EN MADRID LAS HERMANAS MAYORES TAMBIÉN nos MOVILIZAMOS

La Congregación General XX nos impulsó a vivir el proyecto de Movilidad Humana y a la comunidad de Pirineos el Señor nos ha querido regalar el poder iniciar este desafío.

Desde el mes de agosto acogimos en nuestra comunidad, una joven marroquí que llegó a España en el mes de abril a la recogida de arándanos con un contrato de tres meses, pero, desgraciadamente sólo la tuvieron dos meses y a la calle, por lo que ella buscó resolver su precaria situación. En Madrid tenía un pariente que la ayudó, pero no tenía posibilidad de acogerla en su casa. En Entrevías conocía a una marroquí casada con un español, y allí se dirigió. Fue entonces cuando una de nuestras hermanas la encontró en la calle y la llevó a la comunidad con el fin de buscarle un lugar de acogida, ya que al ser agosto muchas comunidades se cerraban ese mes.

Nuestra amiga tiene 24 años y un hijo de 4 años. Huyó de Marruecos por vivir en una situación de maltrato por parte del marido, que en la actualidad está en la cárcel por drogas. Ella dejando a su hijo con su madre vino a España.

El 7 de agosto se nos pidió acogerla en casa, hasta que Pueblos Unidos abriera en el mes de septiembre y así se hizo, era solamente para un mes y pensamos era una ayuda que la comunidad podía hacer.  Desde el primer momento se encontró acogida y tratada como una más entre nosotras. Empezó a tener clases de español con la H.Maria Lafora; rápidamente comenzó a hablar con bastante soltura.

Al llegar el 31 de agosto, se tenía que marchar, estaba triste y al hablar con Pueblos Unidos, ellos veían que aún no tenían sitio para que ella pudiera vivir. Fue una luz para nosotras que volvimos a plantearnos qué hacer, y decidimos acogerla todo el tiempo que fuese necesario mientras completaba su formación para poder trabajar en España

Su cara cambió, estaba tan feliz con nosotras que sentía gran pena al pensar que tenía que marcharse. Repetía continuamente, ¡cuánto tengo que agradecer! ¡qué suerte he tenido!

Su actitud es de continua ayuda, pendiente de hacer cosas y disfruta ayudando. Todo su esfuerzo es aprender para trabajar y poder mandar a su madre dinero para cuidar de su hijo.

Celebró los 25 años en octubre se lo celebramos mucho, con tarta, velas, regalos etc ella se puso sus mejores galas y hizo muchas fotos para que la viera su familia.

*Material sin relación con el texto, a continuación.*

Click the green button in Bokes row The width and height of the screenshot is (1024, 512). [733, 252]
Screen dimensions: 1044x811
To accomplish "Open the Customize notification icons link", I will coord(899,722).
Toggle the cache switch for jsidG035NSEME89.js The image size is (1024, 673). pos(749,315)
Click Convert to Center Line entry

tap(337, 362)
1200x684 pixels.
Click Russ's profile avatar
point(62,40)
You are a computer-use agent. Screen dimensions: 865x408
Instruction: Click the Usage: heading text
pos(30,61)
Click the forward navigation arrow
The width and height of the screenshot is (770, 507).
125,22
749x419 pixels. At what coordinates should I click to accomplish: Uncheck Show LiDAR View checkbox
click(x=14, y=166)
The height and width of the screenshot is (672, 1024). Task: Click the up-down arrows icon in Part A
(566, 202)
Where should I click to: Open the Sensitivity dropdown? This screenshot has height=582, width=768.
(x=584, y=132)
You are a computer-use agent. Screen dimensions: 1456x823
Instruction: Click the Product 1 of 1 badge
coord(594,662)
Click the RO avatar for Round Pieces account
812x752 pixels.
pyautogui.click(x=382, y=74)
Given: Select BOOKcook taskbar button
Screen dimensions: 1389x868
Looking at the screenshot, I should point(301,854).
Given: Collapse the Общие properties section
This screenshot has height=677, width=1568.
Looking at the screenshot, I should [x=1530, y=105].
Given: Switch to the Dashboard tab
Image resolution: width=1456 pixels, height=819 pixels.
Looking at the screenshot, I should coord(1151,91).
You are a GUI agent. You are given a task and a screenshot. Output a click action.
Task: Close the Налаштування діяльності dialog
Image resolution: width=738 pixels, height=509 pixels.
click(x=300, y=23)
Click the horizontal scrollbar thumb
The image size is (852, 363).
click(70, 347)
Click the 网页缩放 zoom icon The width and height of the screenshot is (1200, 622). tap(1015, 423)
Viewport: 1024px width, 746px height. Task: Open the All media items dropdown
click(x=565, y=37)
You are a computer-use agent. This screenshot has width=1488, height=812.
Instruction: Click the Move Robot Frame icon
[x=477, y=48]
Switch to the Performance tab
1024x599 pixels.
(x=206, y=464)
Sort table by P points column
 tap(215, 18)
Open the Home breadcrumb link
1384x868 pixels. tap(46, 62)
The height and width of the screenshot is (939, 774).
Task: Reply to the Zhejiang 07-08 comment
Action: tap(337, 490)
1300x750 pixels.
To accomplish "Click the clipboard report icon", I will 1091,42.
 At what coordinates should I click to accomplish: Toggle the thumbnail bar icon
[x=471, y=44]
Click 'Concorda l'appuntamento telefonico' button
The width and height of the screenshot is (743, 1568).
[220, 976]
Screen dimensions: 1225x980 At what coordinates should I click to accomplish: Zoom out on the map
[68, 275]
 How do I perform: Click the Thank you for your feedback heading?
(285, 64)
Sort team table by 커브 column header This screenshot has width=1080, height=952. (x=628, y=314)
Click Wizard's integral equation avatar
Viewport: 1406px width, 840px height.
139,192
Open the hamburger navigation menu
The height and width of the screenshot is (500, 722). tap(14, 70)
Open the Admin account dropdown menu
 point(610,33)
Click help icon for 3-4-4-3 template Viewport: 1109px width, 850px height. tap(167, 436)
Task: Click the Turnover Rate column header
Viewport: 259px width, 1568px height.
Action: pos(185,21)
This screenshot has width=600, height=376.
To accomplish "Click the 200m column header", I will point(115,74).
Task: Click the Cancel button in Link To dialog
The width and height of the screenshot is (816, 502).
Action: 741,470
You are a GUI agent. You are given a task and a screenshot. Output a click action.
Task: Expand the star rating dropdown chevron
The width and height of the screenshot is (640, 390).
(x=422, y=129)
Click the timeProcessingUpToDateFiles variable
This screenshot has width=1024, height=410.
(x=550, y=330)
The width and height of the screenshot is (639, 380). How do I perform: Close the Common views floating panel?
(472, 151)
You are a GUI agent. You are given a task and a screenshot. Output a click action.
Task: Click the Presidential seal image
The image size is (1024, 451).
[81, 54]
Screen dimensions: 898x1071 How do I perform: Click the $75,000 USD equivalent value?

Seguimos contentas con poder dar un granito de arena en favor de los migrantes. Ojala pronto encuentre trabajo, ya que su aprendizaje es muy rápido porque en la casa también se le está enseñando cómo se cuida a las personas  ancianas y enfermas, cosa que hoy está muy demandado en España. Es un regalo para la comunidad y no dejamos de dar gracias por ello.